■ AIM OF THE EXERCISE ■
Can you reproduce all of the records below word for word?

(Some records)
begin

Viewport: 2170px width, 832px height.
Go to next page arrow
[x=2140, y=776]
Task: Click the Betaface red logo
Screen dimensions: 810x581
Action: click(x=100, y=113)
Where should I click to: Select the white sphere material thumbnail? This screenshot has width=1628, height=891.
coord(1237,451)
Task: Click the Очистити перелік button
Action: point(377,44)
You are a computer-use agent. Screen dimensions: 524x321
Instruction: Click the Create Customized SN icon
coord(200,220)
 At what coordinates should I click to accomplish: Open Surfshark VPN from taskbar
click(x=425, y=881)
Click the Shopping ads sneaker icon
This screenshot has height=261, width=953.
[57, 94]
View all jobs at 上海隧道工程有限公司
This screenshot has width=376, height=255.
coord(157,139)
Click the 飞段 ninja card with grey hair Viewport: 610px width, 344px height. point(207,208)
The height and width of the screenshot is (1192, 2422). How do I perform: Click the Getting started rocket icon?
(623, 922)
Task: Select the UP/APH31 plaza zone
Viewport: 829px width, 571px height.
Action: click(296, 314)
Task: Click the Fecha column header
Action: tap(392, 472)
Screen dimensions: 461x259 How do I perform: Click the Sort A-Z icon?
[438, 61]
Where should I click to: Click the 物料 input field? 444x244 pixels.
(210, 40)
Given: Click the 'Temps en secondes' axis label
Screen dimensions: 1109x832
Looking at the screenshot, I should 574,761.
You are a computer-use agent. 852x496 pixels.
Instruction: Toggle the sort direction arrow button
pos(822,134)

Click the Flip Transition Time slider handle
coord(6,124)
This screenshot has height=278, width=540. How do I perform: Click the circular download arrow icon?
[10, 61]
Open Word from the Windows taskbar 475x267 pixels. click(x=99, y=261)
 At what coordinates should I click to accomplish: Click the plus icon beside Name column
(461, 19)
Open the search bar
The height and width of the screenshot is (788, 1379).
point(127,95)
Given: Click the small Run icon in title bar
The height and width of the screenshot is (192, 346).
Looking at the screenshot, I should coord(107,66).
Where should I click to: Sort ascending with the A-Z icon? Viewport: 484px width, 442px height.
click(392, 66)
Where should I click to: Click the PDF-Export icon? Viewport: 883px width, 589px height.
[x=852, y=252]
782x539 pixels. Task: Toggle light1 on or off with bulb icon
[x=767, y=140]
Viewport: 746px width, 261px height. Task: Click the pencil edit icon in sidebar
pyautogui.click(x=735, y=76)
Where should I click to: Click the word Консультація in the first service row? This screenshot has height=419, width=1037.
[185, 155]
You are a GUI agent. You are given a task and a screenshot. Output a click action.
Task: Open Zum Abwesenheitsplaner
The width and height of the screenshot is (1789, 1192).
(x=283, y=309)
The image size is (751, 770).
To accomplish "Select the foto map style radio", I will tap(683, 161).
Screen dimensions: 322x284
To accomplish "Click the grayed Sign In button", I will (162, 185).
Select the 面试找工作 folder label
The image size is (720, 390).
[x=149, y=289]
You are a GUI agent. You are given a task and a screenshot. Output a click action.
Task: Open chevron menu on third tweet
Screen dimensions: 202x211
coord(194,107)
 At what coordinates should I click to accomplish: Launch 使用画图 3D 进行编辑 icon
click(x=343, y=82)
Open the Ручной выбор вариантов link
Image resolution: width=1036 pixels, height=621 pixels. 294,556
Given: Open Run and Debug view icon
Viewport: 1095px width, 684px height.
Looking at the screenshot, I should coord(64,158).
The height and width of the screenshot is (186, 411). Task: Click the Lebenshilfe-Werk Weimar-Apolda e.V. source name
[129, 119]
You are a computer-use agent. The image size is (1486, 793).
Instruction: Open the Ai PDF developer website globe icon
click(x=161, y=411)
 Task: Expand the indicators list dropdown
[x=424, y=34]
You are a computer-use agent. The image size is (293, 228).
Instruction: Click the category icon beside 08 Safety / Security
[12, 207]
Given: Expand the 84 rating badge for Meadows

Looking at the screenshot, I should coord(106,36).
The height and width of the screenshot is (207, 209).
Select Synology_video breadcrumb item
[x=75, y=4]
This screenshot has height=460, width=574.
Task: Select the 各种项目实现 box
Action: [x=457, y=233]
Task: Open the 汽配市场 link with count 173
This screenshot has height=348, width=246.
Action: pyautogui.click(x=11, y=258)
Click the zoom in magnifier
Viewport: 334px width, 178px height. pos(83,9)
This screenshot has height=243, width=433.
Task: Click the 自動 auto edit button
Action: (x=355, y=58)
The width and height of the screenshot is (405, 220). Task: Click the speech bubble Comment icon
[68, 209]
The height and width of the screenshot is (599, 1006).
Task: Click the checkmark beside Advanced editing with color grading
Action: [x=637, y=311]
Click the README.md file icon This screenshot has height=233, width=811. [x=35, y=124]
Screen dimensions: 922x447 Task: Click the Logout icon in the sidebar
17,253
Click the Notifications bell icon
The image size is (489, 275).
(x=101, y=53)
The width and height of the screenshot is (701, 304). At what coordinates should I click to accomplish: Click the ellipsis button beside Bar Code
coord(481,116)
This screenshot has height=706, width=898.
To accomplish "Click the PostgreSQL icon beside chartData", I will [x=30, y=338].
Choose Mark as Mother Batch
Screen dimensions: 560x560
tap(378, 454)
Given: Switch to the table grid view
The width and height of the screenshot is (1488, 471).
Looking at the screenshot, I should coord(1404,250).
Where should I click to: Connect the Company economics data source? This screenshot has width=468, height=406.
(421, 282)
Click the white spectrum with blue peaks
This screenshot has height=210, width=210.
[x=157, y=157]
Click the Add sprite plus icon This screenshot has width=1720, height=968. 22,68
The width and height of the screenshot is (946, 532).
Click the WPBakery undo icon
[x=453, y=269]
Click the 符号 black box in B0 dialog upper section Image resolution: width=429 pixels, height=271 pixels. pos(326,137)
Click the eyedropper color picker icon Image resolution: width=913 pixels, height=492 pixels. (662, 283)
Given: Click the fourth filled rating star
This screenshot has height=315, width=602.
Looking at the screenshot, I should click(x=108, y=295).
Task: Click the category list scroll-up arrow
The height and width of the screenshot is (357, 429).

end

■ OUTPUT BELOW ■
Viewport: 2170px width, 832px height.
Go to next page arrow
[x=2140, y=776]
Task: Click the Betaface red logo
Screen dimensions: 810x581
Action: click(x=100, y=113)
Where should I click to: Select the white sphere material thumbnail? This screenshot has width=1628, height=891.
coord(1237,451)
Task: Click the Очистити перелік button
Action: point(377,44)
You are a computer-use agent. Screen dimensions: 524x321
Instruction: Click the Create Customized SN icon
coord(200,220)
 At what coordinates should I click to accomplish: Open Surfshark VPN from taskbar
click(x=425, y=881)
Click the Shopping ads sneaker icon
This screenshot has height=261, width=953.
[57, 94]
View all jobs at 上海隧道工程有限公司
This screenshot has width=376, height=255.
coord(157,139)
Click the 飞段 ninja card with grey hair Viewport: 610px width, 344px height. point(207,208)
The height and width of the screenshot is (1192, 2422). How do I perform: Click the Getting started rocket icon?
(623, 922)
Task: Select the UP/APH31 plaza zone
Viewport: 829px width, 571px height.
Action: click(296, 314)
Task: Click the Fecha column header
Action: tap(392, 472)
Screen dimensions: 461x259 How do I perform: Click the Sort A-Z icon?
[438, 61]
Where should I click to: Click the 物料 input field? 444x244 pixels.
(210, 40)
Given: Click the 'Temps en secondes' axis label
Screen dimensions: 1109x832
Looking at the screenshot, I should 574,761.
You are a computer-use agent. 852x496 pixels.
Instruction: Toggle the sort direction arrow button
pos(822,134)

Click the Flip Transition Time slider handle
coord(6,124)
This screenshot has height=278, width=540. How do I perform: Click the circular download arrow icon?
[10, 61]
Open Word from the Windows taskbar 475x267 pixels. click(x=99, y=261)
 At what coordinates should I click to accomplish: Click the plus icon beside Name column
(461, 19)
Open the search bar
The height and width of the screenshot is (788, 1379).
point(127,95)
Given: Click the small Run icon in title bar
The height and width of the screenshot is (192, 346).
Looking at the screenshot, I should coord(107,66).
Where should I click to: Sort ascending with the A-Z icon? Viewport: 484px width, 442px height.
click(392, 66)
Where should I click to: Click the PDF-Export icon? Viewport: 883px width, 589px height.
[x=852, y=252]
782x539 pixels. Task: Toggle light1 on or off with bulb icon
[x=767, y=140]
Viewport: 746px width, 261px height. Task: Click the pencil edit icon in sidebar
pyautogui.click(x=735, y=76)
Where should I click to: Click the word Консультація in the first service row? This screenshot has height=419, width=1037.
[185, 155]
You are a GUI agent. You are given a task and a screenshot. Output a click action.
Task: Open Zum Abwesenheitsplaner
The width and height of the screenshot is (1789, 1192).
(x=283, y=309)
The image size is (751, 770).
To accomplish "Select the foto map style radio", I will tap(683, 161).
Screen dimensions: 322x284
To accomplish "Click the grayed Sign In button", I will (162, 185).
Select the 面试找工作 folder label
The image size is (720, 390).
[x=149, y=289]
You are a GUI agent. You are given a task and a screenshot. Output a click action.
Task: Open chevron menu on third tweet
Screen dimensions: 202x211
coord(194,107)
 At what coordinates should I click to accomplish: Launch 使用画图 3D 进行编辑 icon
click(x=343, y=82)
Open the Ручной выбор вариантов link
Image resolution: width=1036 pixels, height=621 pixels. 294,556
Given: Open Run and Debug view icon
Viewport: 1095px width, 684px height.
Looking at the screenshot, I should coord(64,158).
The height and width of the screenshot is (186, 411). Task: Click the Lebenshilfe-Werk Weimar-Apolda e.V. source name
[129, 119]
You are a computer-use agent. The image size is (1486, 793).
Instruction: Open the Ai PDF developer website globe icon
click(x=161, y=411)
 Task: Expand the indicators list dropdown
[x=424, y=34]
You are a computer-use agent. The image size is (293, 228).
Instruction: Click the category icon beside 08 Safety / Security
[12, 207]
Given: Expand the 84 rating badge for Meadows

Looking at the screenshot, I should coord(106,36).
The height and width of the screenshot is (207, 209).
Select Synology_video breadcrumb item
[x=75, y=4]
This screenshot has height=460, width=574.
Task: Select the 各种项目实现 box
Action: [x=457, y=233]
Task: Open the 汽配市场 link with count 173
This screenshot has height=348, width=246.
Action: pyautogui.click(x=11, y=258)
Click the zoom in magnifier
Viewport: 334px width, 178px height. pos(83,9)
This screenshot has height=243, width=433.
Task: Click the 自動 auto edit button
Action: (x=355, y=58)
The width and height of the screenshot is (405, 220). Task: Click the speech bubble Comment icon
[68, 209]
The height and width of the screenshot is (599, 1006).
Task: Click the checkmark beside Advanced editing with color grading
Action: [x=637, y=311]
Click the README.md file icon This screenshot has height=233, width=811. [x=35, y=124]
Screen dimensions: 922x447 Task: Click the Logout icon in the sidebar
17,253
Click the Notifications bell icon
The image size is (489, 275).
(x=101, y=53)
The width and height of the screenshot is (701, 304). At what coordinates should I click to accomplish: Click the ellipsis button beside Bar Code
coord(481,116)
This screenshot has height=706, width=898.
To accomplish "Click the PostgreSQL icon beside chartData", I will [x=30, y=338].
Choose Mark as Mother Batch
Screen dimensions: 560x560
tap(378, 454)
Given: Switch to the table grid view
The width and height of the screenshot is (1488, 471).
Looking at the screenshot, I should coord(1404,250).
Where should I click to: Connect the Company economics data source? This screenshot has width=468, height=406.
(421, 282)
Click the white spectrum with blue peaks
This screenshot has height=210, width=210.
[x=157, y=157]
Click the Add sprite plus icon This screenshot has width=1720, height=968. 22,68
The width and height of the screenshot is (946, 532).
Click the WPBakery undo icon
[x=453, y=269]
Click the 符号 black box in B0 dialog upper section Image resolution: width=429 pixels, height=271 pixels. pos(326,137)
Click the eyedropper color picker icon Image resolution: width=913 pixels, height=492 pixels. (662, 283)
Given: Click the fourth filled rating star
This screenshot has height=315, width=602.
Looking at the screenshot, I should click(x=108, y=295).
Task: Click the category list scroll-up arrow
The height and width of the screenshot is (357, 429).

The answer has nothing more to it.